**Data excerpts**.
== Segment start ==
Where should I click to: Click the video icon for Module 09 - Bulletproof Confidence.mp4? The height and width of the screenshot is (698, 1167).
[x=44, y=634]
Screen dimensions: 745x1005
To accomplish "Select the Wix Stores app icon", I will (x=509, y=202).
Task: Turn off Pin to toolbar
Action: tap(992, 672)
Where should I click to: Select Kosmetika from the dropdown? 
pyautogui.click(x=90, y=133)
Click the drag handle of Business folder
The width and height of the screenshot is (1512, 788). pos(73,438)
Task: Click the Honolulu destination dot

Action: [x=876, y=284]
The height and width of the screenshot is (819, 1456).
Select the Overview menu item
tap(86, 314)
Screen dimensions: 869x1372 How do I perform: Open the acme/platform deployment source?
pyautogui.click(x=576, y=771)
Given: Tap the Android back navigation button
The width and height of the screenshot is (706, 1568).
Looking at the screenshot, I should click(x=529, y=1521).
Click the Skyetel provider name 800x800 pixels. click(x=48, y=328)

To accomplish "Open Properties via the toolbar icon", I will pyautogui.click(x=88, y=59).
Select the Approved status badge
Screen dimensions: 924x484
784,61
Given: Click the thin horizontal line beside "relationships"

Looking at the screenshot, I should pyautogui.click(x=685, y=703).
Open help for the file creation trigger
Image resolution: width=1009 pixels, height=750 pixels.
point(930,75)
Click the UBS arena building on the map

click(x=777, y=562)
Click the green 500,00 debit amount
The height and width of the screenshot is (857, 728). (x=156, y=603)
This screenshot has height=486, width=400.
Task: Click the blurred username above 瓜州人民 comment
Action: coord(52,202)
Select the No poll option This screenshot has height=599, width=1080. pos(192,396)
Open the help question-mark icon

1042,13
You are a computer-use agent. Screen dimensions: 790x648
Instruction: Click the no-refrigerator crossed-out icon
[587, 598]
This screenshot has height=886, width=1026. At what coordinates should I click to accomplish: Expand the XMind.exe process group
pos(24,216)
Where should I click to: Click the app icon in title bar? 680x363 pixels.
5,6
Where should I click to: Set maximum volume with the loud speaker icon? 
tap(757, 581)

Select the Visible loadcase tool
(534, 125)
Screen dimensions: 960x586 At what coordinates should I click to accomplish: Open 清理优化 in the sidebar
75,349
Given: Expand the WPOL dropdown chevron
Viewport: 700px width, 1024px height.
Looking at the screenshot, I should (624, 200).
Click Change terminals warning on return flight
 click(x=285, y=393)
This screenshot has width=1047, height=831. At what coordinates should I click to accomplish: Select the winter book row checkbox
== Segment end ==
The whole listing above should be copied out exactly.

Where should I click to: Click the video icon for Module 09 - Bulletproof Confidence.mp4? The height and width of the screenshot is (698, 1167).
[x=44, y=634]
Screen dimensions: 745x1005
To accomplish "Select the Wix Stores app icon", I will (x=509, y=202).
Task: Turn off Pin to toolbar
Action: tap(992, 672)
Where should I click to: Select Kosmetika from the dropdown? 
pyautogui.click(x=90, y=133)
Click the drag handle of Business folder
The width and height of the screenshot is (1512, 788). pos(73,438)
Task: Click the Honolulu destination dot

Action: [x=876, y=284]
The height and width of the screenshot is (819, 1456).
Select the Overview menu item
tap(86, 314)
Screen dimensions: 869x1372 How do I perform: Open the acme/platform deployment source?
pyautogui.click(x=576, y=771)
Given: Tap the Android back navigation button
The width and height of the screenshot is (706, 1568).
Looking at the screenshot, I should click(x=529, y=1521).
Click the Skyetel provider name 800x800 pixels. click(x=48, y=328)

To accomplish "Open Properties via the toolbar icon", I will pyautogui.click(x=88, y=59).
Select the Approved status badge
Screen dimensions: 924x484
784,61
Given: Click the thin horizontal line beside "relationships"

Looking at the screenshot, I should pyautogui.click(x=685, y=703).
Open help for the file creation trigger
Image resolution: width=1009 pixels, height=750 pixels.
point(930,75)
Click the UBS arena building on the map

click(x=777, y=562)
Click the green 500,00 debit amount
The height and width of the screenshot is (857, 728). (x=156, y=603)
This screenshot has height=486, width=400.
Task: Click the blurred username above 瓜州人民 comment
Action: coord(52,202)
Select the No poll option This screenshot has height=599, width=1080. pos(192,396)
Open the help question-mark icon

1042,13
You are a computer-use agent. Screen dimensions: 790x648
Instruction: Click the no-refrigerator crossed-out icon
[587, 598]
This screenshot has height=886, width=1026. At what coordinates should I click to accomplish: Expand the XMind.exe process group
pos(24,216)
Where should I click to: Click the app icon in title bar? 680x363 pixels.
5,6
Where should I click to: Set maximum volume with the loud speaker icon? 
tap(757, 581)

Select the Visible loadcase tool
(534, 125)
Screen dimensions: 960x586 At what coordinates should I click to accomplish: Open 清理优化 in the sidebar
75,349
Given: Expand the WPOL dropdown chevron
Viewport: 700px width, 1024px height.
Looking at the screenshot, I should (624, 200).
Click Change terminals warning on return flight
 click(x=285, y=393)
This screenshot has width=1047, height=831. At what coordinates should I click to accomplish: Select the winter book row checkbox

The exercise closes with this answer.